Oggi però, per fortuna, nel grande muro di omertà quasi al Novantesimo minuto qualcosa filtra, sono quasi le undici quando sulla chat si posta il posto dove si svolgerà l'interrogatorio: la caserma della Gdf di Molo Giano.

La conferma arriva subito dopo: il procuratore aggiunto Vittorio Ranieri Miniati viene avvistato in auto a Molo Giano, mentre le due auto con Toti e i finanzieri sgommano da via Pescatori e sino al reparto aeronavale della Finanza. Qualche cronista appostato davanti alla caserma li vede per un attimo, poi deve nascondersi perché vigilantes e finanzieri setacciano vigili tutta l'area intorno alla caserma in cerca di cronisti ficcanaso. "Lei chi è, cosa fa? Documenti!".

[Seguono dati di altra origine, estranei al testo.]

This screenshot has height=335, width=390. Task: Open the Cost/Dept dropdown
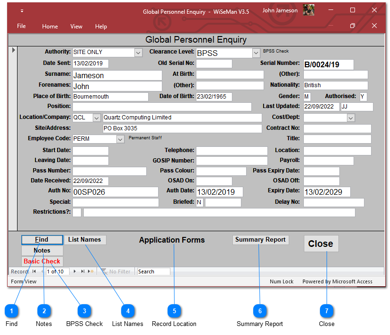tap(351, 118)
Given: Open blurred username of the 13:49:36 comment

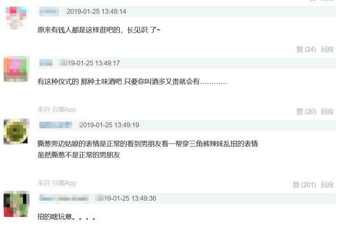Looking at the screenshot, I should [x=64, y=199].
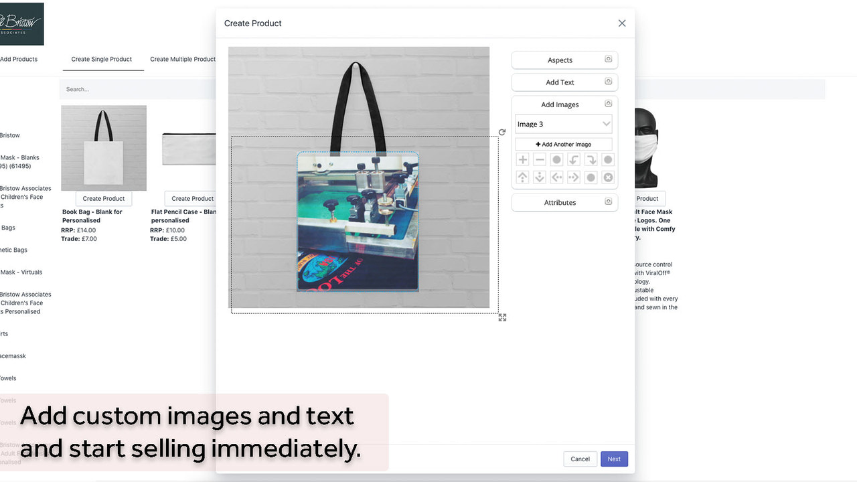Image resolution: width=857 pixels, height=482 pixels.
Task: Open the Image 3 dropdown
Action: (563, 124)
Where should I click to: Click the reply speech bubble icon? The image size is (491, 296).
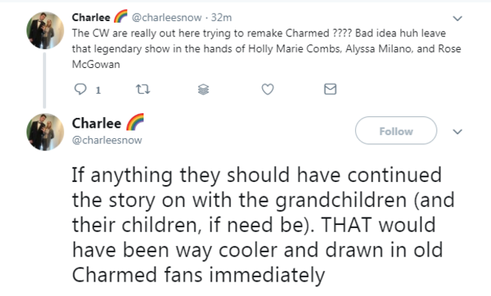(80, 89)
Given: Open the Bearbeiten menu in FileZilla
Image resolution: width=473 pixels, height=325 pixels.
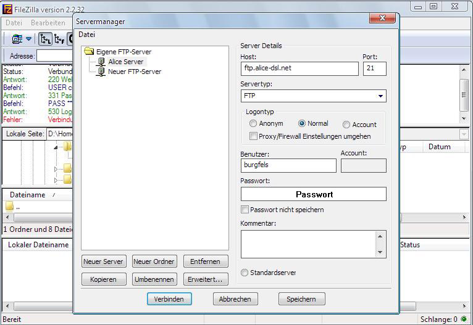Looking at the screenshot, I should point(48,22).
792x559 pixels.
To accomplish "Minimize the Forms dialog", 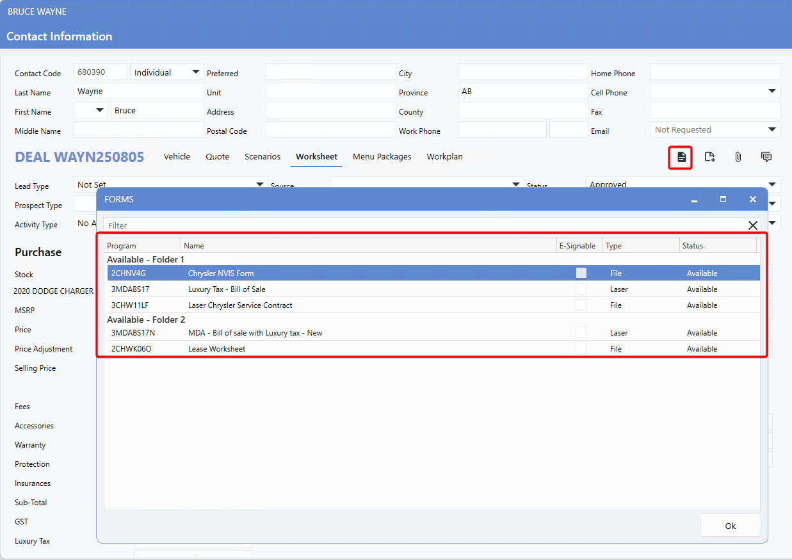I will (x=694, y=200).

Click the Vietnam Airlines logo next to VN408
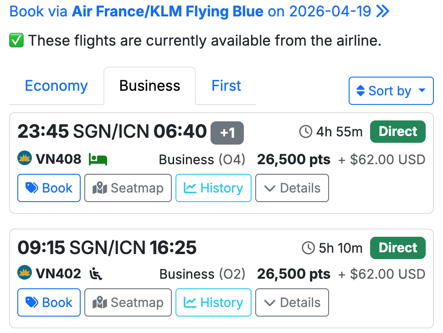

Tira brutta aria per i bravi cronisti infiltrati a Molo Giano.

Intanto ai tre varchi del porto, piazza Cavour, Varco Molo Giano e via dei Pescatori, intorno a questo angolo di porto che sembra un'isola, si formano gruppi di insolenti cronisti in cerca di immagini e notizie. Troupe televisive, caciara, snack e lattine, collegamenti in diretta, il teatrino dell'informazione comunque si plasma. Si capisce che la giornata sarà lunga grazie a pochi messaggi che filtrano anche dalla procura, tanto ormai la location è svelata e anche abbastanza sigillata.

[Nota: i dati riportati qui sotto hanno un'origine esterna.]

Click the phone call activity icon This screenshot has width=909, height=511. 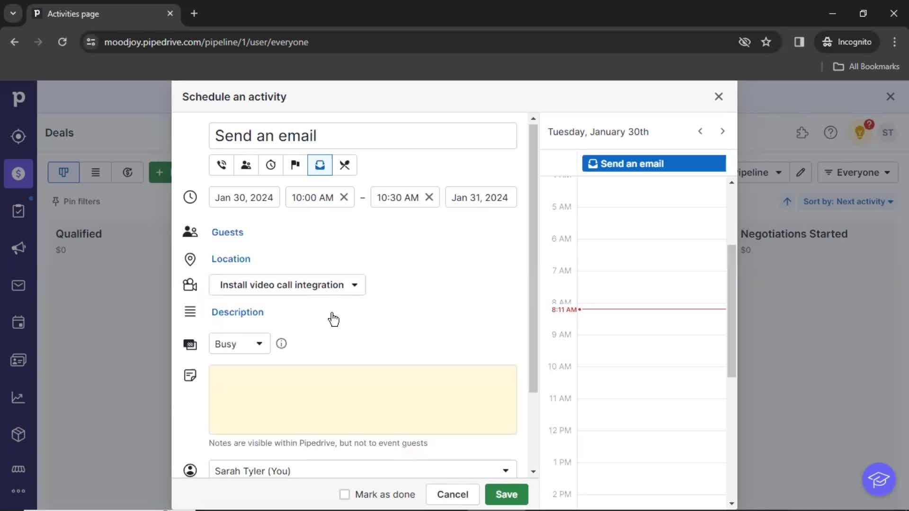[222, 165]
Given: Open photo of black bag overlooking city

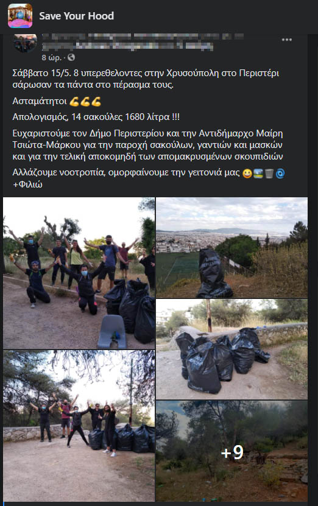Looking at the screenshot, I should click(232, 247).
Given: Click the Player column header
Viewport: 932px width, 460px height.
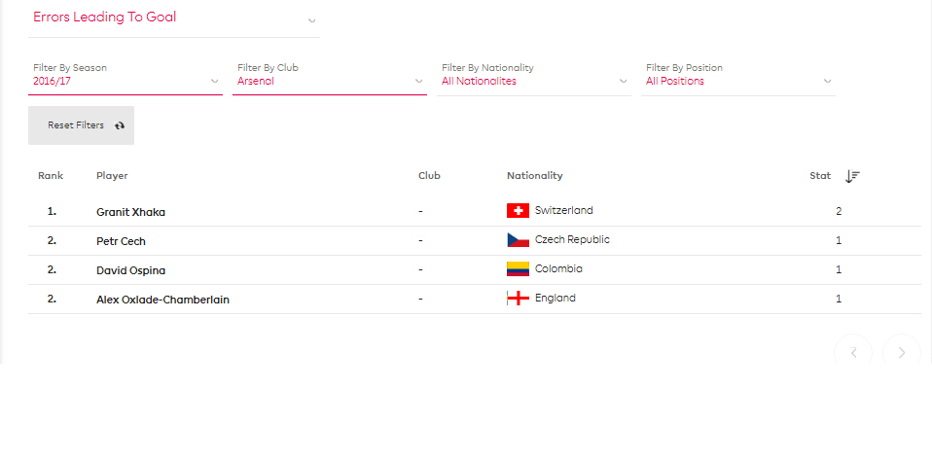Looking at the screenshot, I should [x=112, y=176].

Il lungo presidio dei giornalisti, in auto, furgoni, scooter, a piedi, in bici, accampati e spesso affamati, dura sino alla sera, con pure qualche gesto nobile, come il giovane cronista di Rai3 Liguria che distribuisce focaccine a tutti. Sono le venti quando i finanzieri e il "prigioniero" Toti escono dalla caserma e fuggono verso Spezia facendosi largo con una paletta esposta dal finestrino dell'auto scura.
 
Nelle mani dei cacciatori di immagini e notizie rimangono due scalpi, una foto rubata da una cronista in cui si riconosce la sagoma di Toti, con il suo inconfondibile naso appuntito, immagine poi divulgata a tutti, e la memoria difensiva di 17 pagine, diffusa a ogni media su input dell'avvocato Savi. Memoria che chiude una delle giornate più paradossali passate a caccia di un'immagine, anche solo il suo naso di profilo, che evoca quello di Fausto Coppi, di un uomo - Giovanni Toti - sino al sette maggio ciclista predestinato, spavaldo uomo solo al comando, ora invece nei panni dell'icona dell'ultimo della fila che cerca disperatamente di tornare in gruppo.